AUDIENCE AND PRESS POSITIVE
After the enthusiastic reviews from the press who attended the premiere two years ago during the pandemic, the audience is also responding positively. Comments such as 'A beautiful evening! I was deeply moved many times!' and '...shining with joy and dedication... Bravo and my deep bow...' are just a few of the positive audience reactions to the performance.
One of the most touching responses was from a 12-year-old daughter of an attendee. She found the performance amazing and asked when she could go to the opera again: 'My friend and her 12-year-old daughter were in the audience yesterday, it was the kid's first-ever opera, and she loved it and is asking when they can go again.'
AUDIENCES IN MÜNSTER AND LEIPZIG ENTHUSIASTIC
On 22 May, J.S. Bach - The Apocalypse played in the Great Hall of Theatre Münster during the Bachfest Münster, where the performance had its German premiere. The German audience applauded for minutes afterwards, and reviewers also wrote positively about the performance. According to Concerti.de, the audience saw a 'pasticcio with intelligently and sensitively adapted compositions by Thomaskantor Bach', resulting in a 'fascinating night at the theatre': '"The Apocalypse" impresses [...] as a planned big hit'.
'[...] the Anabaptist story is told in a catchy and gripping way, the combination with the music, which is both sacred and dramatic, works', writes the Münstersche Zeitung, with director Serge van Veggel proving that 'modern opera can also work excellently with "old" music' and 'the period instruments under Hernán Schvartzman deliver everything that the baroque theory of affects has to offer'.

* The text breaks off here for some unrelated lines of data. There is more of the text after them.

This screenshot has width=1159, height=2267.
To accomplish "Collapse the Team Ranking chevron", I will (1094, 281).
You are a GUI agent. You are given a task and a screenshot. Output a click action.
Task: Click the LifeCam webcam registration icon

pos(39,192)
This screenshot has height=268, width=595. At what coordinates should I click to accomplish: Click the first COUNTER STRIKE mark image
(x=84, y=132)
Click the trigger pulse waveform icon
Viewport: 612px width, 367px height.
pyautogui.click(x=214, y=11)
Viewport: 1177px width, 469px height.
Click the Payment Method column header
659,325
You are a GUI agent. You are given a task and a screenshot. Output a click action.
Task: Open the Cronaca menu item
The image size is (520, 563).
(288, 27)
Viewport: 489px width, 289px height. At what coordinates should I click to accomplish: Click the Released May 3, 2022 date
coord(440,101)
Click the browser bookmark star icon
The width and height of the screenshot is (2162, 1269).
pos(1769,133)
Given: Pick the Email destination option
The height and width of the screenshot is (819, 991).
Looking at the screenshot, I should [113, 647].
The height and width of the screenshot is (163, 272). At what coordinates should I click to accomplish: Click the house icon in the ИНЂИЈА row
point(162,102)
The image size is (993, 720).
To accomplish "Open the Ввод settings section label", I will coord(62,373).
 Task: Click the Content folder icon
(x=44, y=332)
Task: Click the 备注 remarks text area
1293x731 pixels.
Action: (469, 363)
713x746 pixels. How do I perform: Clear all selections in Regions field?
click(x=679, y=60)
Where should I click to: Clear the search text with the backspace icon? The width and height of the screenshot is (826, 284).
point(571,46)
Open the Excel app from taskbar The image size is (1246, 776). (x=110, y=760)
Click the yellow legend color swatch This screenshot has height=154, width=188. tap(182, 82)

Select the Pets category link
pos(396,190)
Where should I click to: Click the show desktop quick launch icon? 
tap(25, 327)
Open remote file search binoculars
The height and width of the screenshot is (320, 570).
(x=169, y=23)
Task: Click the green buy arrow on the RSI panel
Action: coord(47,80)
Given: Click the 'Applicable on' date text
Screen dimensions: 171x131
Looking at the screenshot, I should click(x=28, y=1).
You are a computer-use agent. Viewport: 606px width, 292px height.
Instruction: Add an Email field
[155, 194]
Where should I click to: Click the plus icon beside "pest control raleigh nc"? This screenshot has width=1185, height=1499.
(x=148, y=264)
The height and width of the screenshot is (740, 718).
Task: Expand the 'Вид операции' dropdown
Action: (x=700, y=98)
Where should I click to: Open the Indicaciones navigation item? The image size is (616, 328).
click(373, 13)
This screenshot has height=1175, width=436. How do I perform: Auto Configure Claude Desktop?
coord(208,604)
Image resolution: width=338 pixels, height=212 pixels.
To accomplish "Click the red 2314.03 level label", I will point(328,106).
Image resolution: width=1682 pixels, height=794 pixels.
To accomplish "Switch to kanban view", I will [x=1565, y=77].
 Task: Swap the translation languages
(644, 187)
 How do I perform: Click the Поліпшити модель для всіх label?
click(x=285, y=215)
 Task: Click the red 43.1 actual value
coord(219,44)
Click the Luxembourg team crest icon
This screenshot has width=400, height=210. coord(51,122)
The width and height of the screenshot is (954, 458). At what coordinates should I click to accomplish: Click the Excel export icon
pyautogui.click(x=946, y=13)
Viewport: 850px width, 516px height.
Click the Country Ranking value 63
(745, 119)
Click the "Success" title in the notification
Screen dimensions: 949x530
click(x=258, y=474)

In Leipzig too, the performance was cheered by audiences. The Leipziger Volkszeitung praised musicality of the performance: 'Musically, the production also comes off as one piece: Hernán Schvartzman and the orchestra of the Dutch Bach Society really do get a lot of drama out of the Bach movements that Iliopoulos has compiled between the two Cum Sancto fugues from the Mass in B minor, which "frame" this "apocalypse".'
JAN VAN LEIDEN
The opera tells the true story of Jan van Leiden. This actor, pub landlord and tailor became leader of a movement in the 16th century that proclaimed that the world would fall. A salvation state was established. This radicalised and became a dictatorship. We follow John from his initial enthusiasm, through his equally flamboyant and ruthless reign to his final confession on death row. We thus experience from the inside how the timeless mechanisms of populism, polarisation and radicalisation do their work.
BACH AS NEVER BEFORE
With gripping, overwhelming and emotional music by Bach, the story comes to life. Scenarist and director Serge van Veggel, together with librettist Thomas Höft and baroque specialist and modern composer Panos Iliopoulos, turned the work into a true through-composed opera. Thanks to a compelling and grandiose staging, an outstanding cast and the choir and orchestra of the Nederlandse Bachvereniging conducted by Hernán Schvartzman, Bach will be heard and seen as never before.